▶ _WHAT TO DO_:
Gather every line in the records below that contains the word "width". Case matters.

▶ _PROVIDED DATA_:

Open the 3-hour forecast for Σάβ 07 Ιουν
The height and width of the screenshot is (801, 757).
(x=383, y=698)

---

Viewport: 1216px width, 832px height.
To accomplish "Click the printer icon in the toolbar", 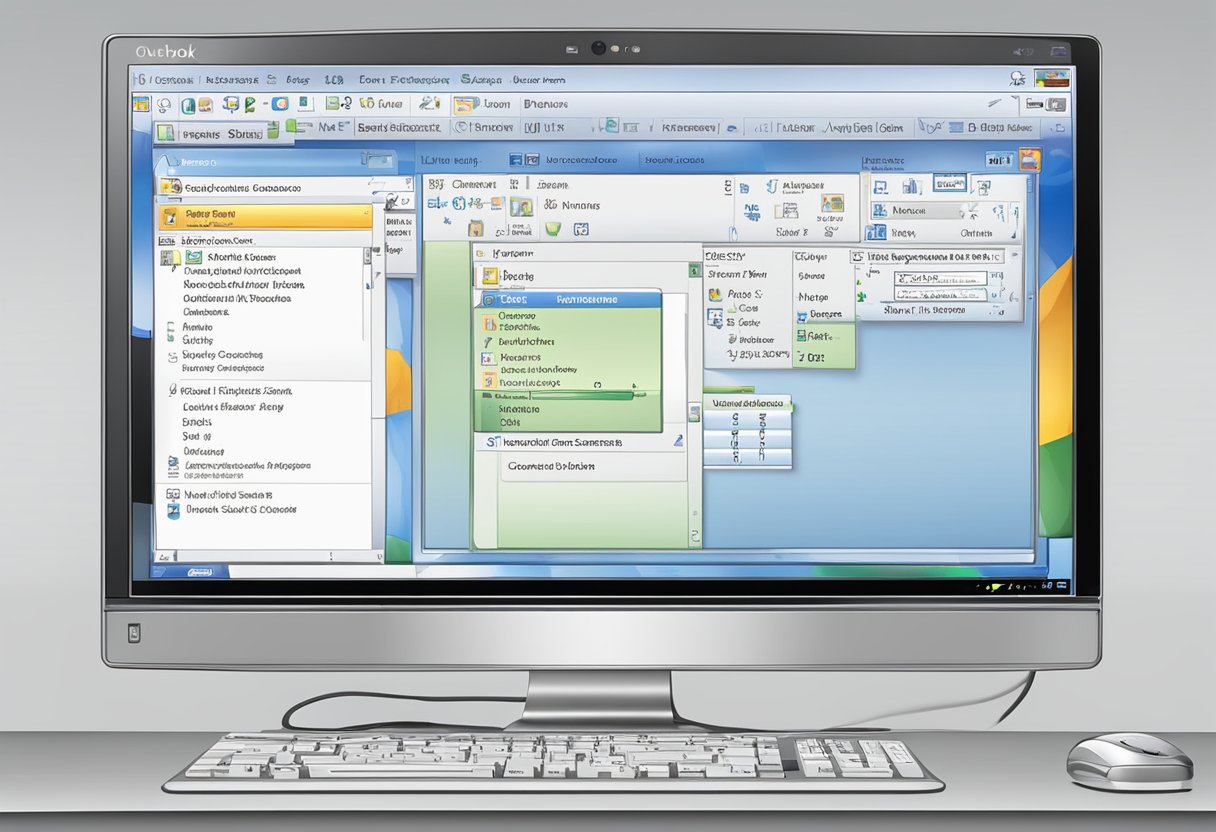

▶ _THE ANSWER_:
The height and width of the screenshot is (801, 757).
Viewport: 1216px width, 832px height.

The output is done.